Make sure you feel confident that you know what to expect when you leave hospital, and how to care for yourself over the coming days and weeks. Just like before you went to hospital make it a priority to have a healthy lifestyle and reach out to your doctor if you have any questions or symptoms you are worried about.
Eat as well as you can
Just after your procedure you may have little or no appetite, you may be experiencing nausea or other pain or discomfort, but try to eat as well as you can—choose the foods you enjoy and that you think you can tolerate.
When you’re feeling better and your appetite is back, you can focus more on changes to your diet that your doctor or dietitian recommends.
Tips to keep your nutrients up
- Tell your doctor or nurse if you are experiencing pain or nausea—pain relief or nausea medicine may help improve your appetite too.
- Try to drink small amounts of water regularly, starting when you wake up in the morning.
- Sit in an upright position when you eat.
Move around as soon as you can
Moving and being active helps improve circulation and blood flow which will help you heal and recover more quickly.
Take a little extra care
Depending on the procedure you had and the medicine you’re taking, you may be at increased risk of a fall.
- Take your medicines as prescribed, but let your doctor know if you feel dizzy, confused or experience other side effects.
- Keep your glucose levels under control if you have diabetes.
- Don’t walk around barefoot or in socks—wear comfortable shoes that fit well and have rubber soles.
- Wipe up any spills right away.
- Ensure your house has been ‘fall-proofed’.
- Eat enough healthy and nutritious food to keep your strength up and your blood sugar levels stable.
- Take care to drink enough water – even if you don’t feel very thirsty.
Don’t suffer in silence
Don’t wait for pain to become unbearable before you take pain relief medicines–this will make it harder to manage. Regular pain relief can help prevent pain from getting worse. Follow your doctor’s advice, and speak up if you have concerns.
Red flags to watch for
When you leave hospital, you or your carer and close family members should be on the lookout for the warning signs for each condition you have—not just the one you’ve just been treated for. Ask your doctor if you are not sure about the signs for any of the conditions you have.
Be sure to watch for signs of infection:
- Fever (temperature over 38°C)
- Swelling, redness, tenderness near your wound
- Anything oozing from your wound
- Shaking or chills
- Rapid breathing
- Mental confusion
- Dizziness or feeling faint or light-headed
- Pain when you wee or blood in your urine.
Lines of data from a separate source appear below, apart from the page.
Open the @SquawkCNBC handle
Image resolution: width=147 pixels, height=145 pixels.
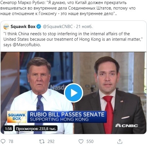coord(58,27)
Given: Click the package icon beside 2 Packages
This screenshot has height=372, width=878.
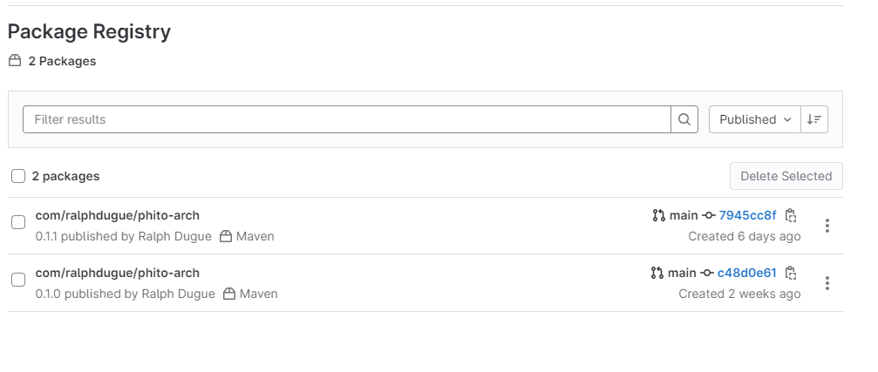Looking at the screenshot, I should coord(14,61).
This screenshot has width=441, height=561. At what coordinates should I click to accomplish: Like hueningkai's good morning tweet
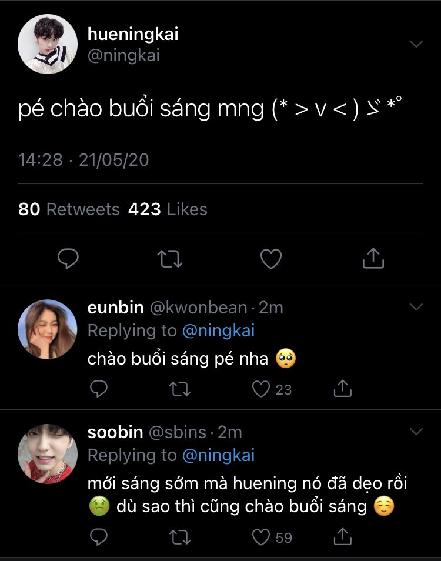[271, 259]
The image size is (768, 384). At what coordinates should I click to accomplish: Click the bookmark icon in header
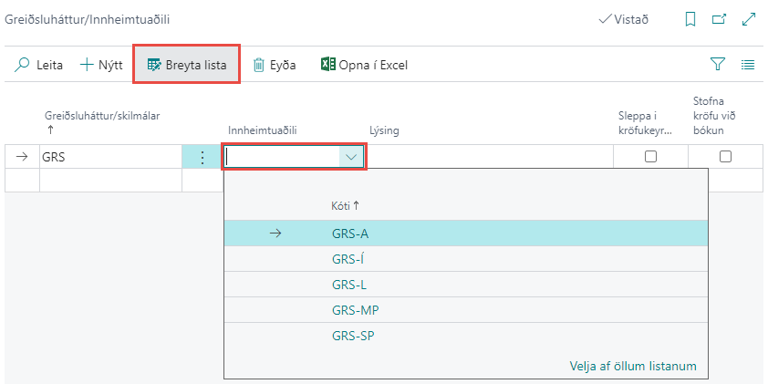pos(690,19)
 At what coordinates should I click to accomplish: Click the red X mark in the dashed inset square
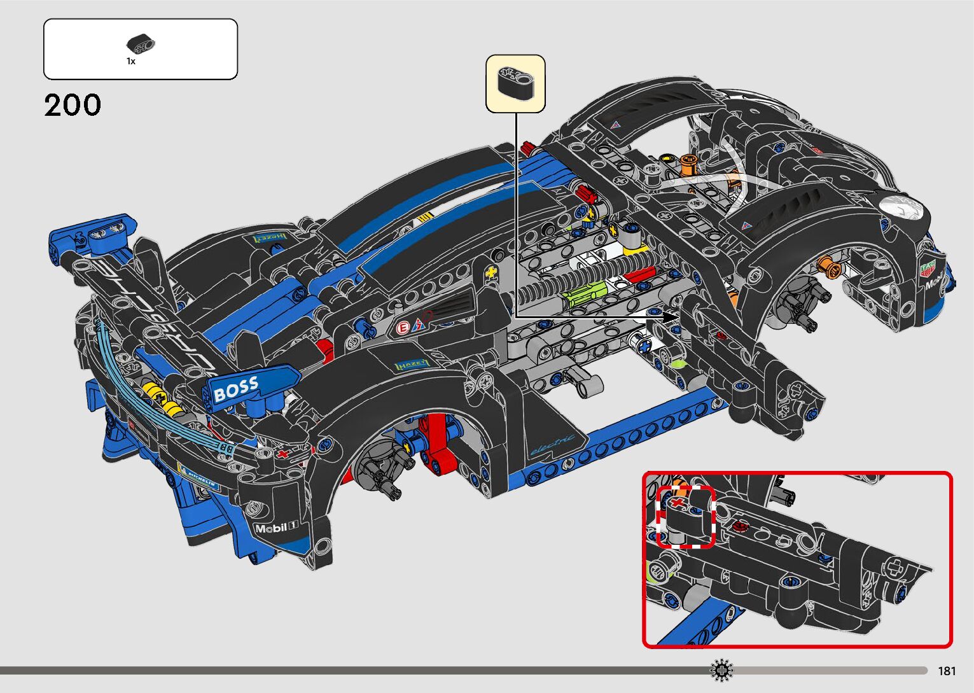[678, 503]
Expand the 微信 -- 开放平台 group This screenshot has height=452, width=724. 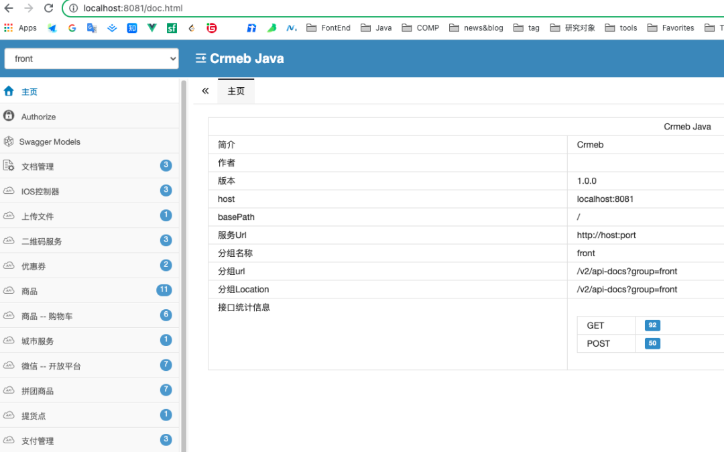[x=51, y=366]
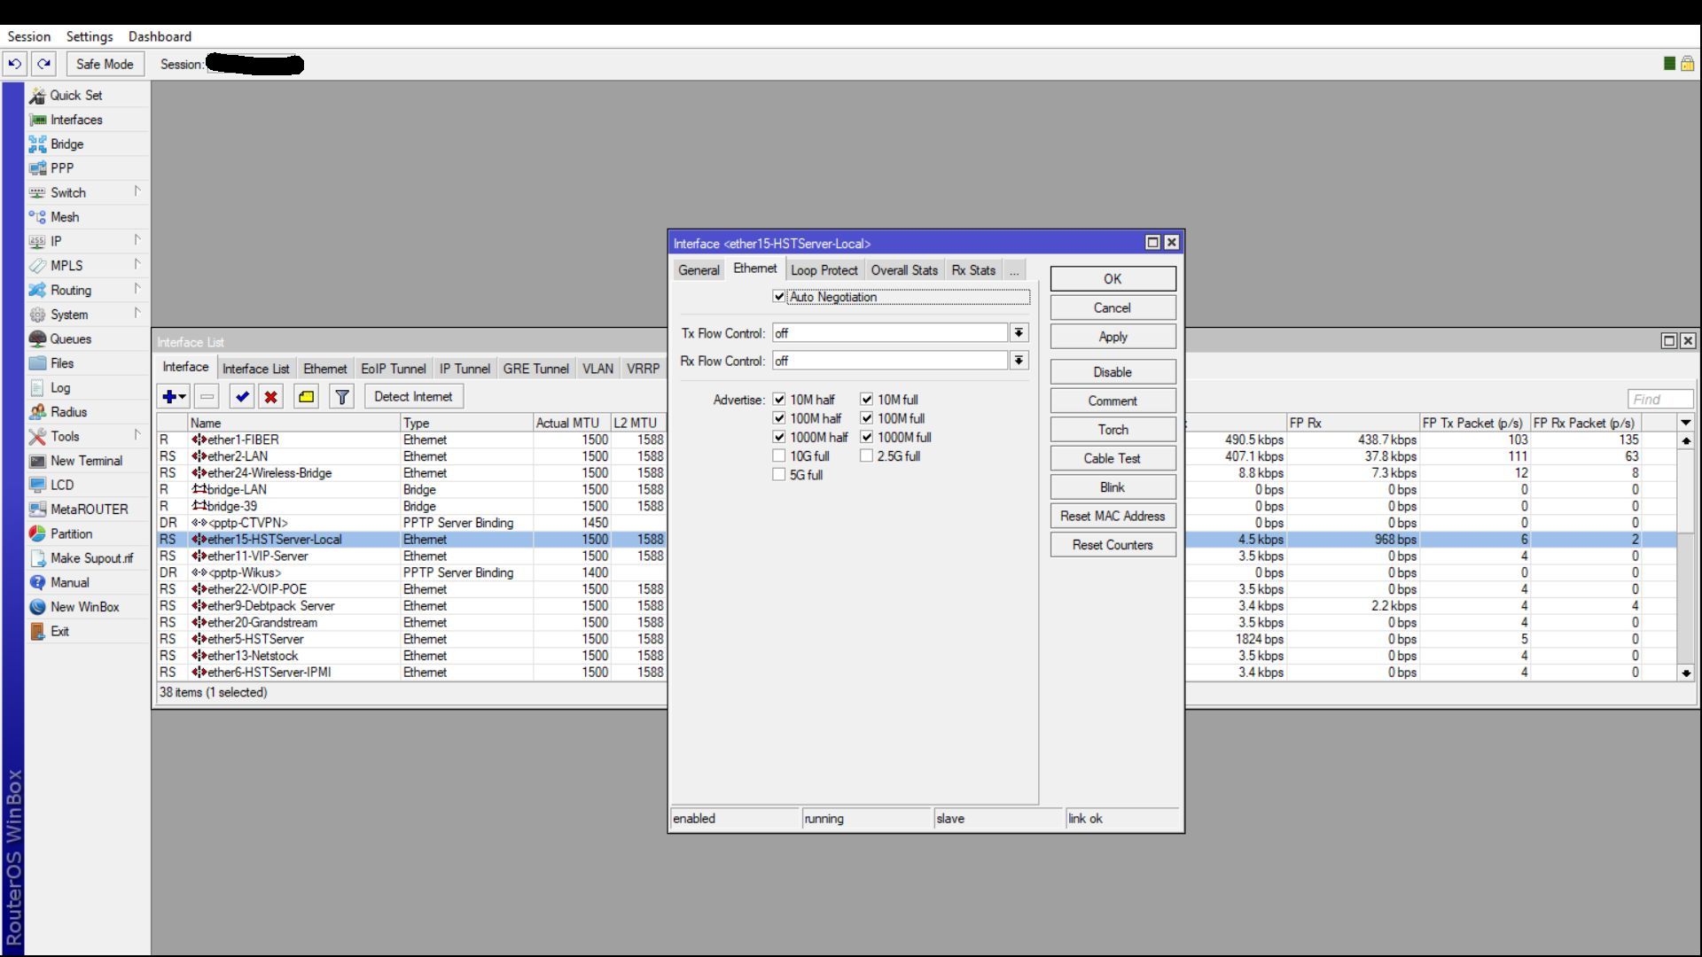Open the Tx Flow Control dropdown

click(x=1019, y=333)
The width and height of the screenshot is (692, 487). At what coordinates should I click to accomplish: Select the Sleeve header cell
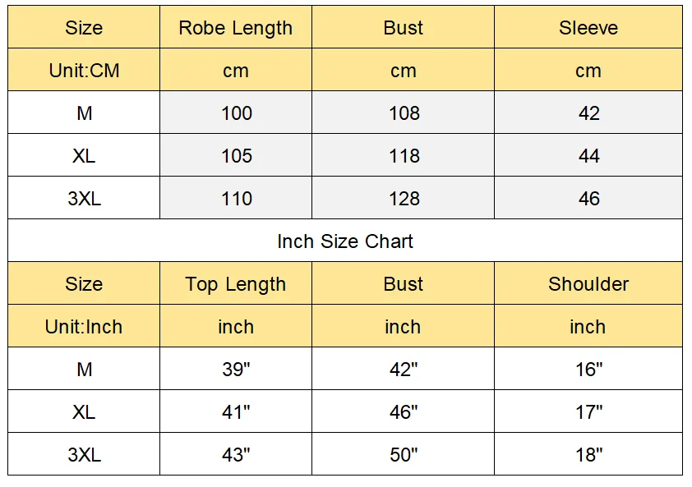pyautogui.click(x=588, y=27)
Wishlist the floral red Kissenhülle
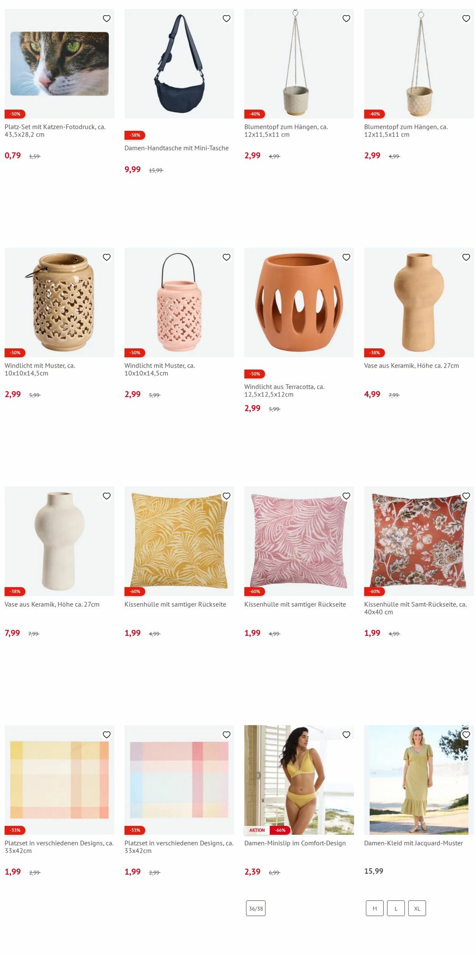Viewport: 476px width, 955px height. [466, 496]
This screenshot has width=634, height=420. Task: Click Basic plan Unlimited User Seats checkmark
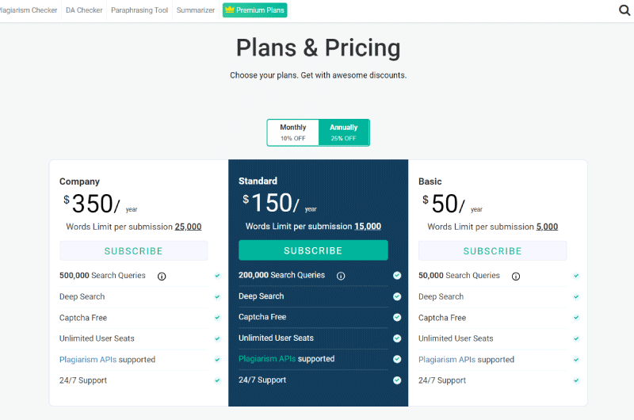coord(576,338)
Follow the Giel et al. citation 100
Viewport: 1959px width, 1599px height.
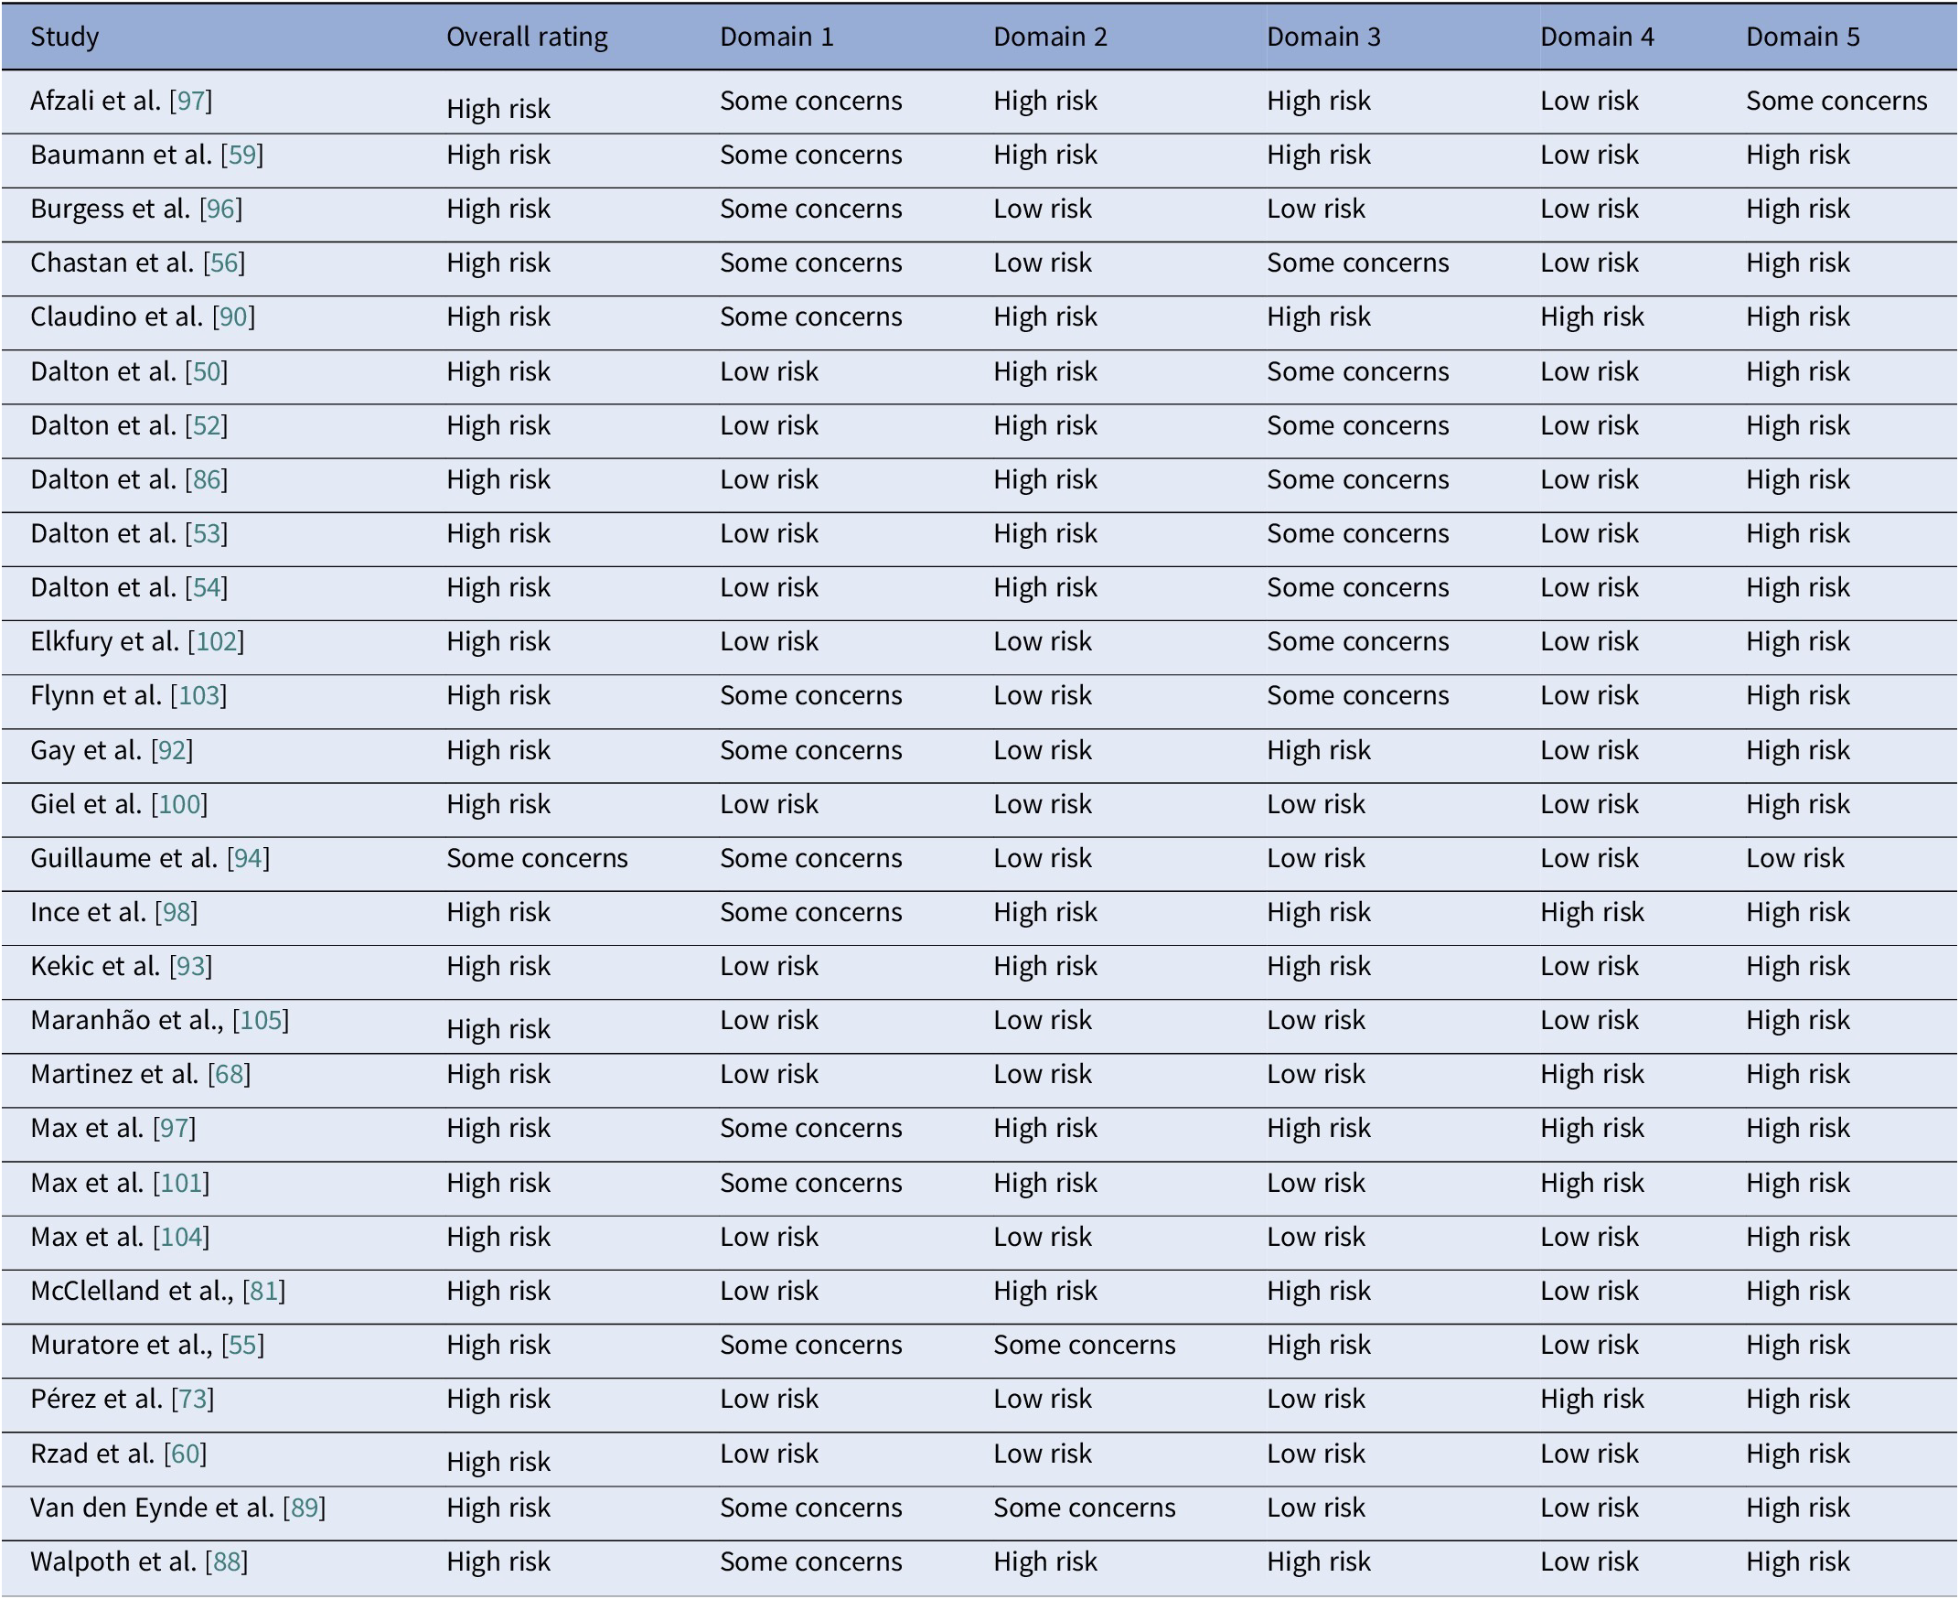[180, 804]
Contact your doctor (or emergency department) if you experience any of the above symptoms.
Look after your mental wellbeing
Recovering from surgery can be a tough transition. Keep an eye out for symptoms of depression and anxiety and talk to your GP or another member of your healthcare team who you trust if you spot any.
Common symptoms of depression may include:
- Lack of motivation
- Feeling flat, depressed or empty inside
- Negative thinking
- Changes to sleep
- Feeling extremely tired
- Changes to appetite
- Withdrawing from people and activities you used to enjoy
- Feeling helpless or hopeless.
Common symptoms of anxiety may include:
- Hot and cold flushes
- Racing heart
- Nausea or butterflies in the stomach
- Tightening and pain in the chest
- Difficulty breathing
- Excessive worrying
- Obsessive thinking
- Compulsive behaviour
- Sweating or shaking.
Getting back into the swing of things
Start slow but stick with it. Try to stick to your regular routine to the degree that you can—for example, get up at the same time you normally would and get dressed—and try to be active in your house. Take it slow and ease your way back into more and more activities. Don’t worry if you feel tired doing things that used to be easy—this is a normal part of recovery—just stop and rest when you need to.
Continue your healthy lifestyle: Eating well, being active as soon as you’re able to and not smoking will all help you recover more quickly. While you’re off work, make an effort not to lay around or sleep in, as tempting as it may be. Try to spend time with people you care about and plan something you enjoy each day to keep you motivated.
Stay connected: Emotional support is crucial for your overall health and wellbeing—and it can help you stay motivated through your recovery. Make it a priority to connect with friends and family during your recovery.
Keep your GP in the loop: See your GP regularly to monitor whether your treatment is as effective as it should be, and identify any complications before they become serious. Make sure your GP is aware of any new medicines you’ve been prescribed at hospital and any lifestyle changes you’ve started. Tell your GP about any new symptoms since your last visit.